North Carolina’s Proposed Hemp Law Classifies Smokable Hemp as Marijuana

The North Carolina Industrial Hemp Commission is holding an emergency call today, July 23, 2019 to discuss the state’s legislation that will implement the 2018 Farm Bill. Under the bill, the state classifies smokable hemp as marijuana, and requires persons manufacturing or selling cannabinoid related compounds to hold a valid state license. The legislation authorizes the Department of Agriculture to develop a licensing regime and best practices for manufacturing, testing and labeling CBD products.

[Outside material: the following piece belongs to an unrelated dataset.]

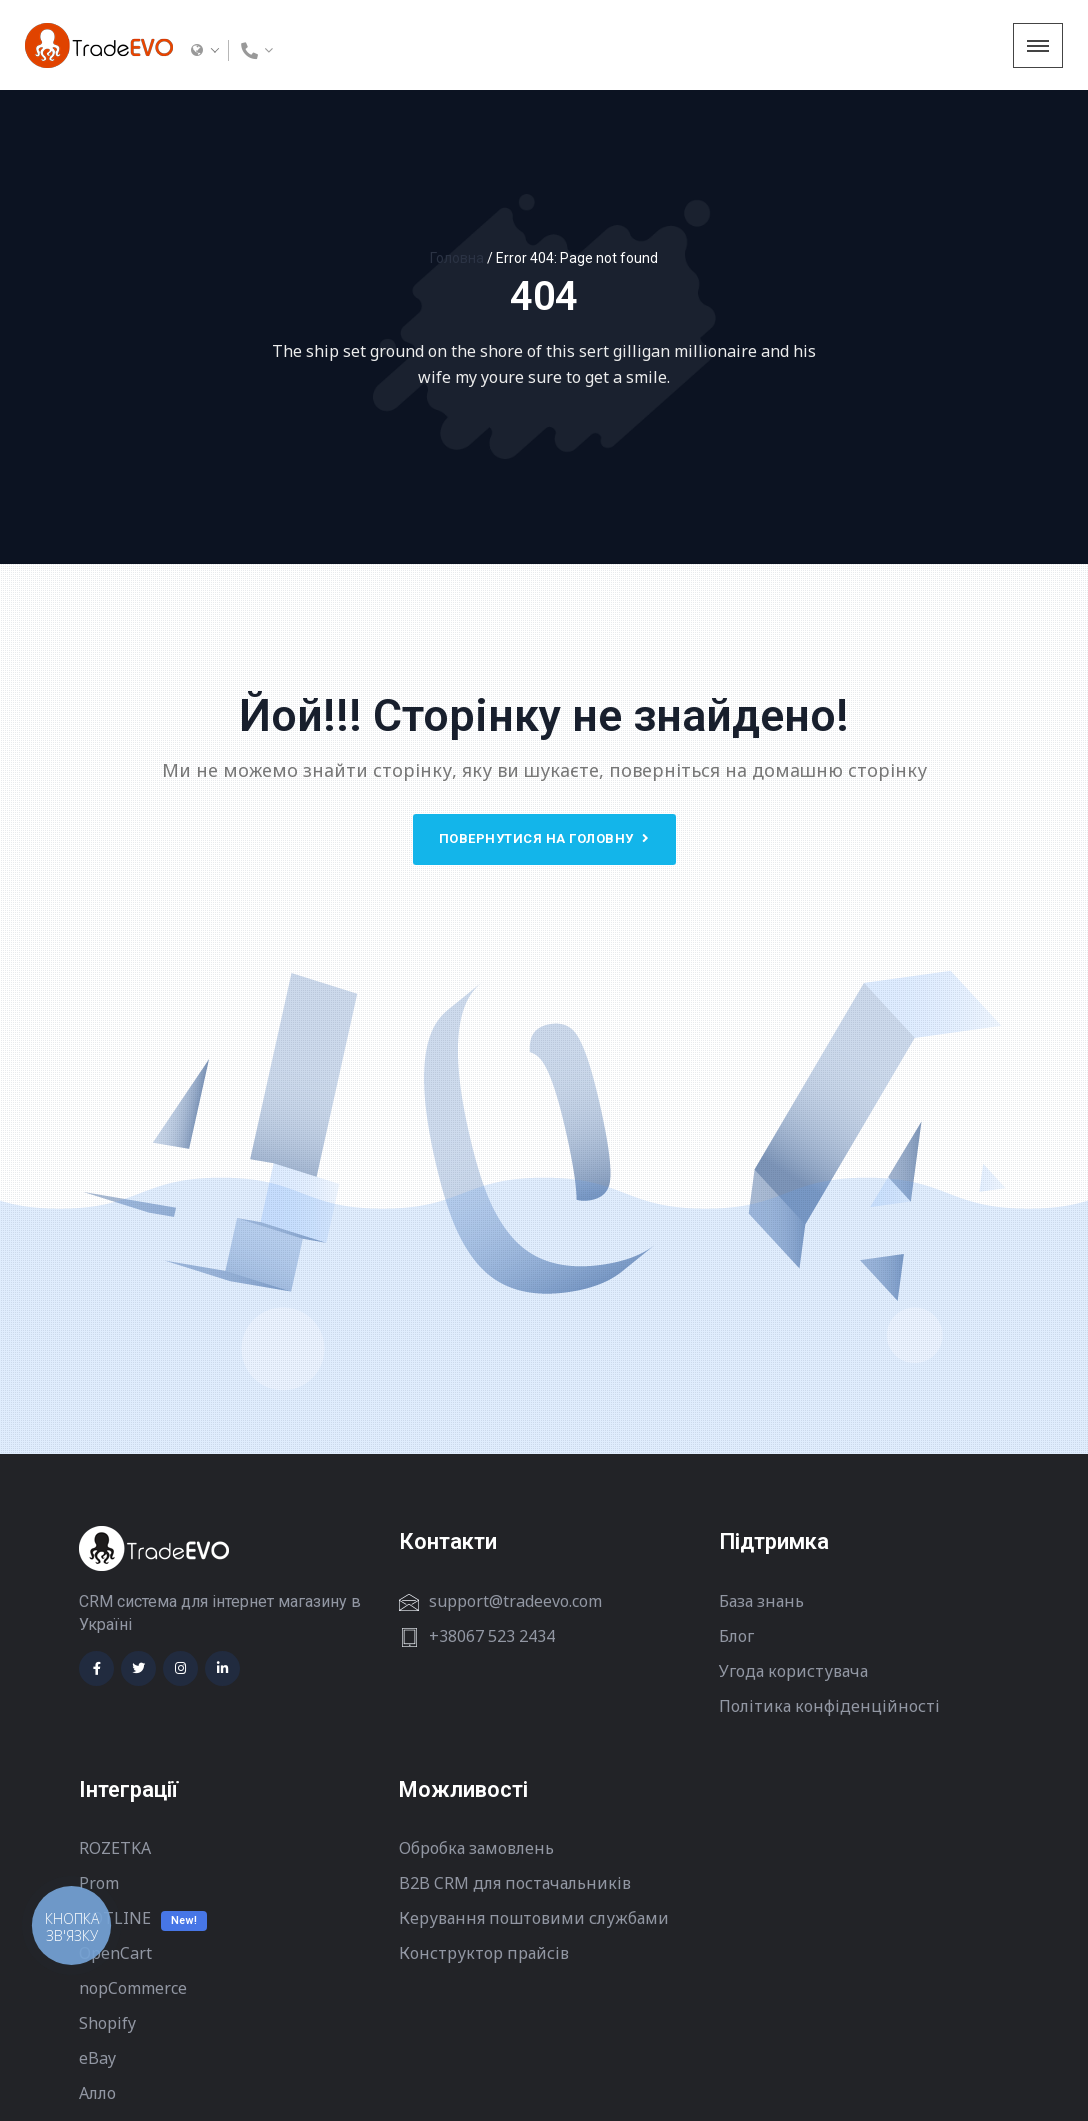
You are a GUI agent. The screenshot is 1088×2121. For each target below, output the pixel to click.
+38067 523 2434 (492, 1636)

The bill prohibits licensed cultivators or handlers from processing or selling ground raw hemp plant material, including hemp buds and hemp flowers, for products intended for smoking including hemp cigars, and hemp cigarettes. The state classified smokable hemp as marijuana due to the possibility that THC may be ingested during the inhalation process. The legislation allows the classification to be repealed when the US Drug Enforcement Agency approves a test that can immediately detect whether the hemp contains THC.

North Carolina currently does not have a medical cannabis program, and state law’s offer limited protection for the possession of CBD for certain medical conditions. The legislature introduced a medical cannabis bill this year but it has yet to move forward.

The state’s hemp bill will expand access to CBD and other hemp products as hemp extracts will be removed from the state’s definition of marijuana, and the bill exempts THC found in hemp extracts and hemp products from being Schedule VI controlled substances. The exclusion of hemp extracts from the definition of smokable hemp may be due to the fact that hemp extracts can be tested for the presence of THC prior to being sold. The bill will however make it a misdemeanor for any person to sell hemp, hemp products, or hemp extracts to a person under 18 years of age.